The most prominent of constructed scripts may be the International Phonetic Alphabet and Korean Hangul script. Some, such as the Shavian alphabet, Quikscript, Alphabet 26, and the Deseret alphabet, were devised as English spelling reforms. Others, including Alexander Melville Bell's Visible Speech and John Malone's Unifon were developed for pedagogical use. Blissymbols were developed as a written international auxiliary language. Shorthand systems may be considered conscripts. On the other hand, specific-purpose writing systems such as Braille and Morse are codes, not conscripts.
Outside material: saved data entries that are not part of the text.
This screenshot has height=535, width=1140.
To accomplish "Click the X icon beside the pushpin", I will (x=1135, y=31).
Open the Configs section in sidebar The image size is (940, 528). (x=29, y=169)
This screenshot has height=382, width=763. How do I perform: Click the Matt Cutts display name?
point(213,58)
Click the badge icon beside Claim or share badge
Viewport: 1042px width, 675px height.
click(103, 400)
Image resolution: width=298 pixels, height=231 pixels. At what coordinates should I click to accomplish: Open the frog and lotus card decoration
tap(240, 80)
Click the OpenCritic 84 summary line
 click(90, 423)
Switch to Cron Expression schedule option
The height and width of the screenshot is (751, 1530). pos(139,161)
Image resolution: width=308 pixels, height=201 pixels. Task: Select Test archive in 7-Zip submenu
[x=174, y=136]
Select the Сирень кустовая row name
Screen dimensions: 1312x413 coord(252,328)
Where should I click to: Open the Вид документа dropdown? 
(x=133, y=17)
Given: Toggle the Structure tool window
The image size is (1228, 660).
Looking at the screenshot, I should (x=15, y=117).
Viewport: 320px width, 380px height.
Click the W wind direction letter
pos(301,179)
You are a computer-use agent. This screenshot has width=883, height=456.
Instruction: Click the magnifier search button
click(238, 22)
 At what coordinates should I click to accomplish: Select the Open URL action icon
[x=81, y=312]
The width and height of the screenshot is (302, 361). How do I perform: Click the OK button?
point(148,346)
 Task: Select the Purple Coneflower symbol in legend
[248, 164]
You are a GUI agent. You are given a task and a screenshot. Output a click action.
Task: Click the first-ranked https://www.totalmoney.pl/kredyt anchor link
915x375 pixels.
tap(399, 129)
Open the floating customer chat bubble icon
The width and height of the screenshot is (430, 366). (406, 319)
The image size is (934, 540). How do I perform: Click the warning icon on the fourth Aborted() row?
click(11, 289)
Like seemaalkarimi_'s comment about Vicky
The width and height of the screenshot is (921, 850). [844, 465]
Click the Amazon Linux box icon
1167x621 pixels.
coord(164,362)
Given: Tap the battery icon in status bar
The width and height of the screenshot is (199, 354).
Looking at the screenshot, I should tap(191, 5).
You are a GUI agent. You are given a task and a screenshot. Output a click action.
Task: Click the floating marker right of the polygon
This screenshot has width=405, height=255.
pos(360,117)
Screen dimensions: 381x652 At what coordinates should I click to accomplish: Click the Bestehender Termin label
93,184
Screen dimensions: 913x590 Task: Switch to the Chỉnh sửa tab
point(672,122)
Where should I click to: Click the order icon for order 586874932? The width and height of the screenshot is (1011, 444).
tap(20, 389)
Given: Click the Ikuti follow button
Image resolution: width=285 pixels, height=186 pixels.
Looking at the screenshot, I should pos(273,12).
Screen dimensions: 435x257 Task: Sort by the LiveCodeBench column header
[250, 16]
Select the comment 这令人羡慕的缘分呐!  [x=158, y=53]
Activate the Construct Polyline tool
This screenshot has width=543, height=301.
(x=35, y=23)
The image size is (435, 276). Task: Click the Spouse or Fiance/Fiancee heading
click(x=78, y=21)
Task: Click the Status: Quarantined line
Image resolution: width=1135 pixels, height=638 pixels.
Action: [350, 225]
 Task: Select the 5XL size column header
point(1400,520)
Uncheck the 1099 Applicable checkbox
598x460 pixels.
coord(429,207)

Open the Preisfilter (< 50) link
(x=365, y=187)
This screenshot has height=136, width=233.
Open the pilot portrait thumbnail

==Constructed scripts and traditional "natural" writing systems==
All scripts, including ''traditional'' scripts such as the Chinese or the Arabic script are human creations. However, scripts usually evolve out of other scripts rather than being designed by an individual. In most cases, alphabets are ''adopted'', i.e. a language is written in another language's script at first, and gradually develops peculiarities specific to its new environment over the centuries (such as the letters w and j added to the Latin alphabet over time, not being formally considered full members of the English (as opposed to Latin) alphabet until the mid-1800s). Construction of a script entails that the author is aware of at least one writing system already. Otherwise, the invention would not just comprise a script, but the concept of writing itself. Therefore, a constructed script is always informed by at least one older writing system, making it difficult in some cases to decide whether a new script is simply an adoption or a new creation (for example the Cyrillic and the Gothic alphabets, which are nearly identical to the Greek alphabet but were nevertheless designed by individual authors).
In the rare cases where a script evolved not out of a previous script, but out of proto-writing (the only known cases being the Cuneiform script, Egyptian hieroglyphs, the Chinese script and arguably the Mayan script), the process was nevertheless a gradual evolution of a system of symbols, not a creation by design.